Unnamed: 0,text_1,text_2
0,We have received the executed Confidentiality ...,Per our earlier agreements with the Online Tea...
1,FYI Vince ---------------------- Forwarded by ...,http://www.math.ethz.ch/~baltes/ftp/papers.html
2,"that was funny, ben.","ita vero, new topic, 'Why our third greatest p..."
3,"Back in Thatcher's Britain , rent-a-quote Tory...","Below-par Warner's B movie . True , this is a ..."
4,"i guess i didn't mind this movie . i mean , it...",hmmm . here we have another example of classic...
...,...,...
5995,"After reading about Pele, i clicked on the 'Ed...","oh man, check out todays APOD picture. Almost ..."
5996,"I still want to read it, lamentations or not. ...",Are you asking me?
5997,"Perhaps this is how to do it. On Wednesday, ur...","'It's not so much how busy you are, but why yo..."
5998,urlLink Al Arabiya TV denies U.S. charges over...,urlLink Custom Posters grab yourself a bush ch...


Data Pre-processing

In [6]:
# Download stopwords from nltk library
nltk.download('stopwords')
stop_words = set(stopwords.words('english'))

# Data Cleaning
def clean_text(text):
    # Convert to string
    text = str(text)
    # Lowercase the text
    text = text.lower()
    # Remove punctuaction
    text = re.sub(r'[^A-Za-z0-9 ]', '', text)
    # Remove stopwords
    text = ' '.join([word for word in text.split() if word not in stop_words])
    # Remove extra spaces
    text = re.sub(r'\s+', ' ', text).strip()
    return text

# Preprocess the test data
test_data['text_1'] = test_data['text_1'].apply(clean_text)
test_data['text_2'] = test_data['text_2'].apply(clean_text)
test_data['combined_text'] = test_data['text_1'] + " " + test_data['text_2']

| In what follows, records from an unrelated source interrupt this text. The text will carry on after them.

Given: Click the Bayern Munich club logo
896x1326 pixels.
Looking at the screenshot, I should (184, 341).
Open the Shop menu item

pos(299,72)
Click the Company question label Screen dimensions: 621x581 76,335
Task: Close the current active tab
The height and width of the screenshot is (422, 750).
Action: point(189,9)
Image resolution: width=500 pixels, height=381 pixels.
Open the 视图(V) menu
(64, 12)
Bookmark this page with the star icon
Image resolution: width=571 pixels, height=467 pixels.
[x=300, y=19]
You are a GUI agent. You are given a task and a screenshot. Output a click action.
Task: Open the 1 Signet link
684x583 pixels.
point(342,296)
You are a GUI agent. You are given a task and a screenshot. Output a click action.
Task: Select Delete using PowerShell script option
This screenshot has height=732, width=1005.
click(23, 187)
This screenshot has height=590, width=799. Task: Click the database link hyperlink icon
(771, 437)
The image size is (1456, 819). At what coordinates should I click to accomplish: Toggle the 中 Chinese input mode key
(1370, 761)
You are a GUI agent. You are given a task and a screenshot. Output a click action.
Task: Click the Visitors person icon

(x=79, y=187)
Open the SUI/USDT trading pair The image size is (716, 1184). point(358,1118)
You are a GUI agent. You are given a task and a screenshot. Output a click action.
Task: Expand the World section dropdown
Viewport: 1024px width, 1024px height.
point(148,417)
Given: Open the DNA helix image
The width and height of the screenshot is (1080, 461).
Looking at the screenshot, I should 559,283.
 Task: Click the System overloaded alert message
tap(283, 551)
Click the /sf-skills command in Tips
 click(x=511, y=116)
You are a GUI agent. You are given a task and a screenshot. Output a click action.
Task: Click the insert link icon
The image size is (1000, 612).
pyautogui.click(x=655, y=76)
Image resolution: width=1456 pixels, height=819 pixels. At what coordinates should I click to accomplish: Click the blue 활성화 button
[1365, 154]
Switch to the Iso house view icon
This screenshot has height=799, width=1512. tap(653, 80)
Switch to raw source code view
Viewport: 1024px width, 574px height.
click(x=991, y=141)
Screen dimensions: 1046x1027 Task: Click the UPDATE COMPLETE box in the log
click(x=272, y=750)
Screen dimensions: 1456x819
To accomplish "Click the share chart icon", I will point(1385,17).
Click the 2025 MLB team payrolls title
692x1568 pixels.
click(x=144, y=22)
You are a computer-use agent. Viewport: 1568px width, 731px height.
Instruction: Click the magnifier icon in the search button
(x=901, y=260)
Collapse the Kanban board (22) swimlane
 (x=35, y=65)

# Convert texts to sequences
sequences = tokenizer.texts_to_sequences(test_data['combined_text'])

# Pad sequences
padded_sequences = pad_sequences(sequences, maxlen=209)

[nltk_data] Downloading package stopwords to /root/nltk_data...
[nltk_data]   Unzipping corpora/stopwords.zip.


Testing model on test data

In [7]:
# Load model
model = load_model('./NLU/gru.h5')

In [8]:
# Thresholding
best_threshold = 0.5

# Generate predictions
test_predictions = model.predict(padded_sequences)

# Apply threshold to convert probabilities to binary output
test_predicted_labels = (test_predictions > best_threshold).astype(int)



In [9]:
result_df = pd.DataFrame(test_predicted_labels, columns=['prediction'])
result_df.to_csv("./NLU/Group_21_B.csv", index=False)